The last UWW World Championships took place in Las Vegas in 2015 and the next edition of the event is due to be held in Hungarian capital Budapest next year.

"We now have a new standard for the sport of wrestling," Lalovic said.

"We are aware that there will always be challenges and for Paris it was security, but they have met their challenge and excelled."

Lalovic also claimed the sport was now in a "very good position" four years after it was nearly axed from the Olympic programme by the IOC in 2013.

The IOC Executive Board voted to recommend that wrestling be dropped as a core sport from 2016 onwards before the full Session decided it should retain its place on the programme following a campaign spearheaded by Lalovic.

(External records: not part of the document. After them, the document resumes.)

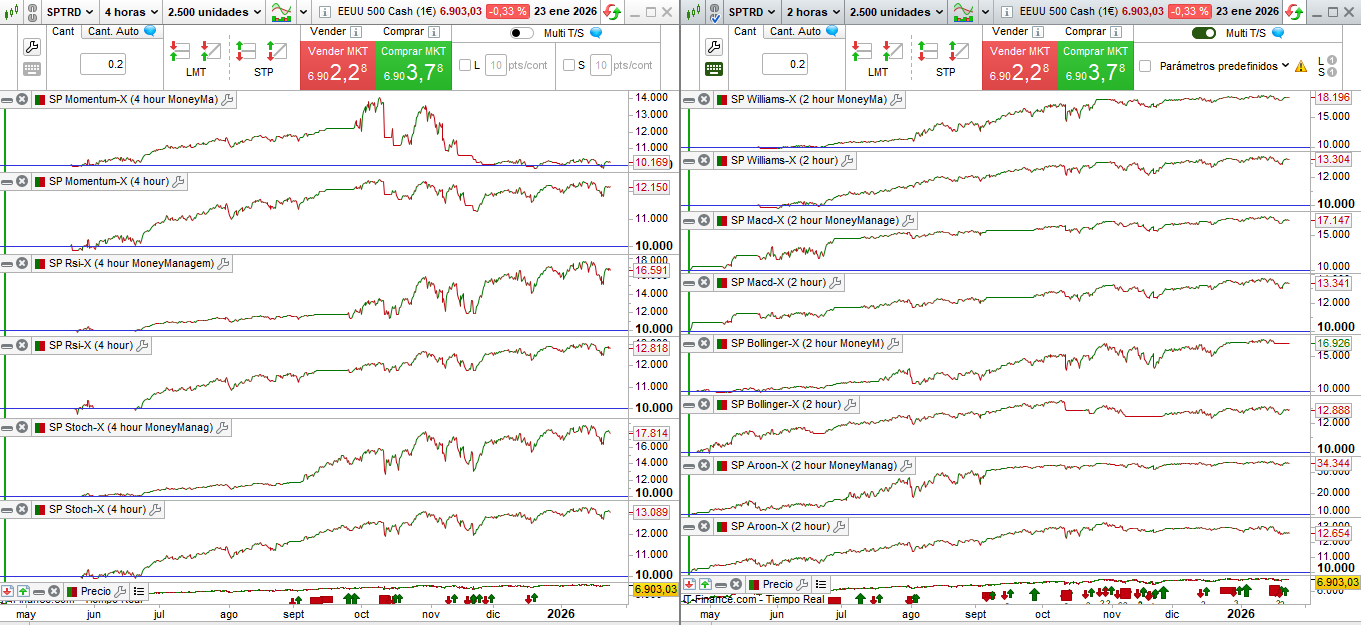Tick the Parámetros predefinidos checkbox
The height and width of the screenshot is (625, 1361).
click(x=1145, y=66)
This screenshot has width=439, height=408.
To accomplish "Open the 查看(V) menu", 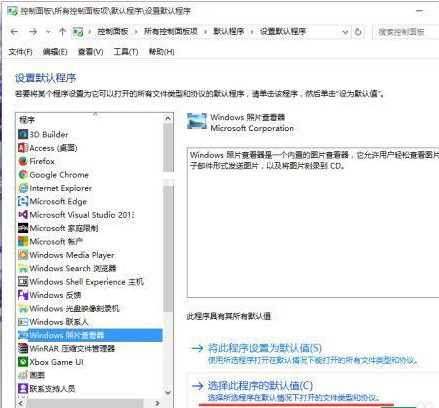I will tap(90, 52).
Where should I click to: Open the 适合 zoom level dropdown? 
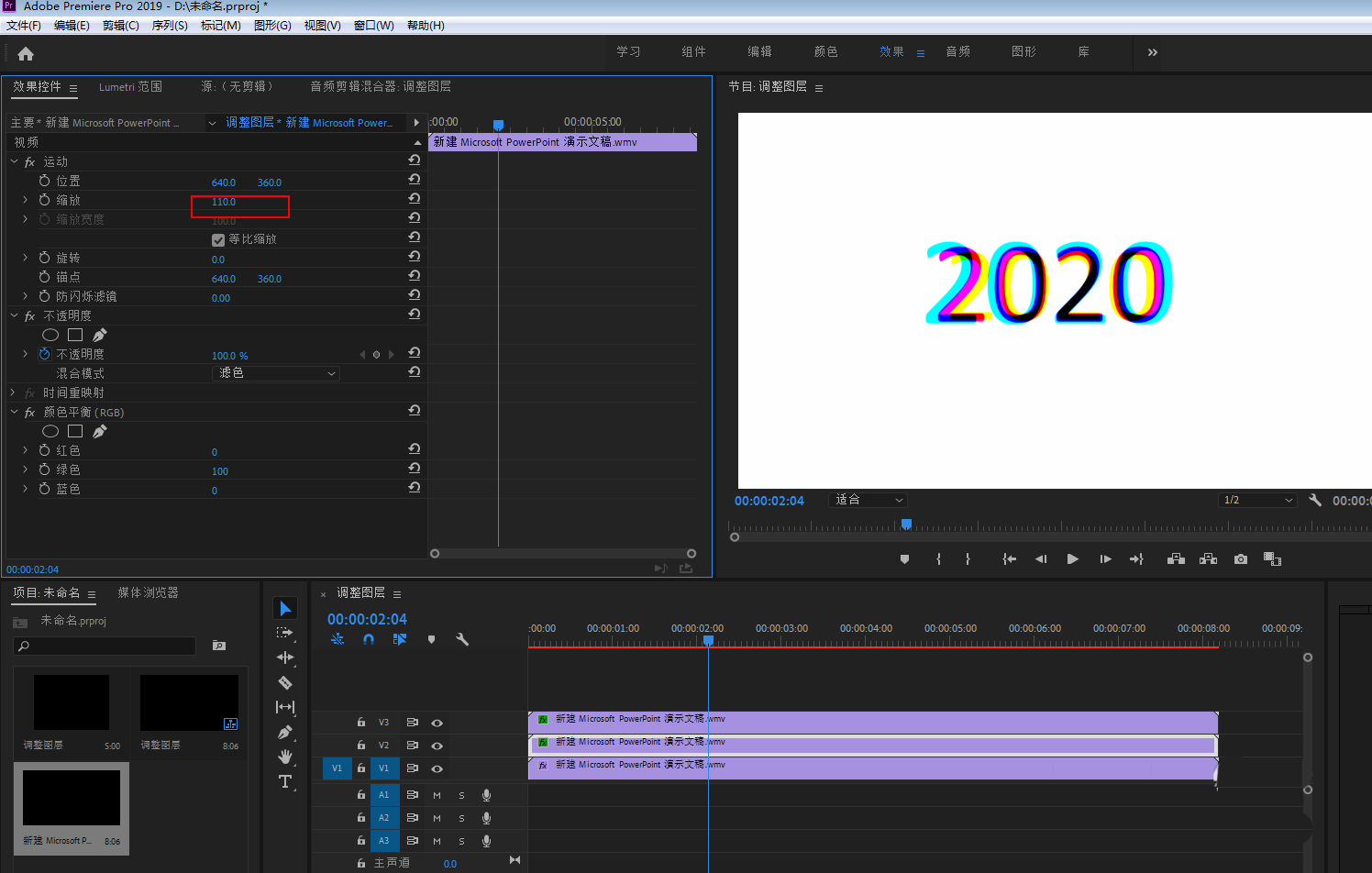pyautogui.click(x=868, y=500)
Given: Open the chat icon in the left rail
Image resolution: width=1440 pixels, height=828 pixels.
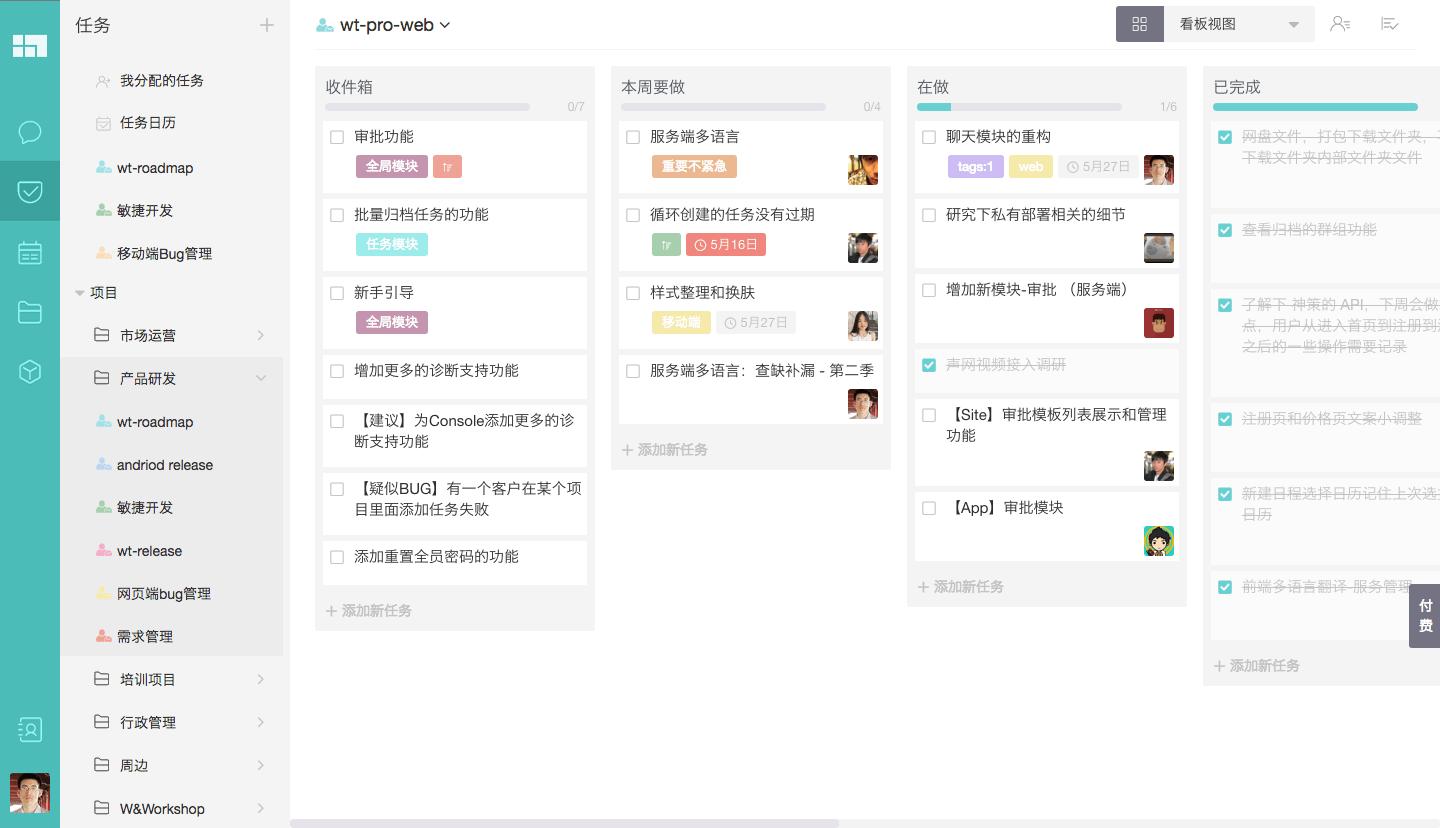Looking at the screenshot, I should pyautogui.click(x=30, y=132).
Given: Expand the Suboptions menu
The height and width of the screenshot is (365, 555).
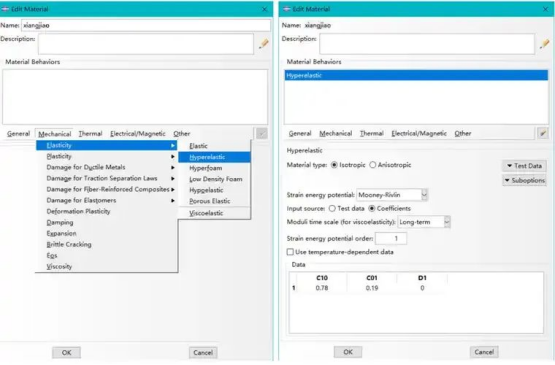Looking at the screenshot, I should click(x=524, y=181).
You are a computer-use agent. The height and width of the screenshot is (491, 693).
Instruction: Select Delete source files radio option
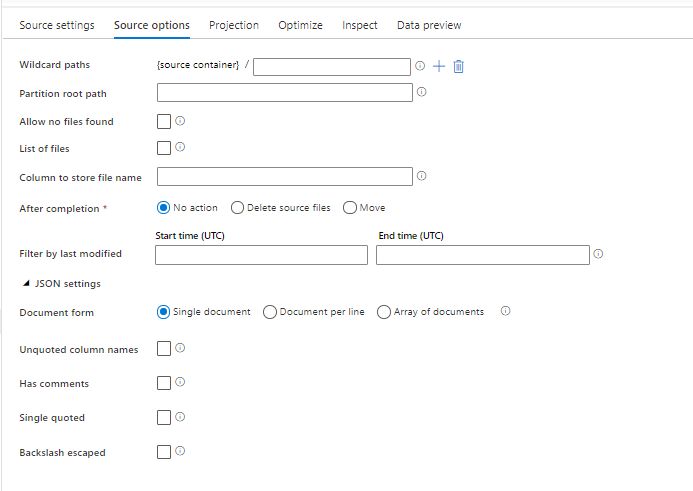pos(237,208)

UWW President Nenad Lalovic praised the way Germany's Frank Stäbler won the 71kg gold medal ©Getty Images
UWW President Nenad Lalovic praised the way Germany's Frank Stäbler won the 71kg gold medal ©Getty Images

"We are in a very good position," the 59-year-old Serbian added.

"Our result from Rio 2016 is very good.

"Our future does not rely on that, it relies on ourselves.

"What we can create and what we can produce - this is the only thing that can keep our sport going.

"The day you lose spectators is the day you lose the sport."

The UWW President admitted, however, that there was too much negativity during the finals of the Greco-Roman discipline, which concluded yesterday.

He singled out Germany's Frank Stäbler for the style in which he won the gold medal in the 71kg competition on Monday (August 21).

"I would like to congratulate Frank on his medal, but also on the way he wrestled to become victorious.

"This is the way that Greco-Roman wrestling should be.

"I feel really good when I know that all of us are heading toward wrestling like we saw in some matches on Monday.

"The matches during the morning session are much more interesting, more activity and more risk.

"In the medal fights, there is too much tactics and sometimes we do not see wrestling at all."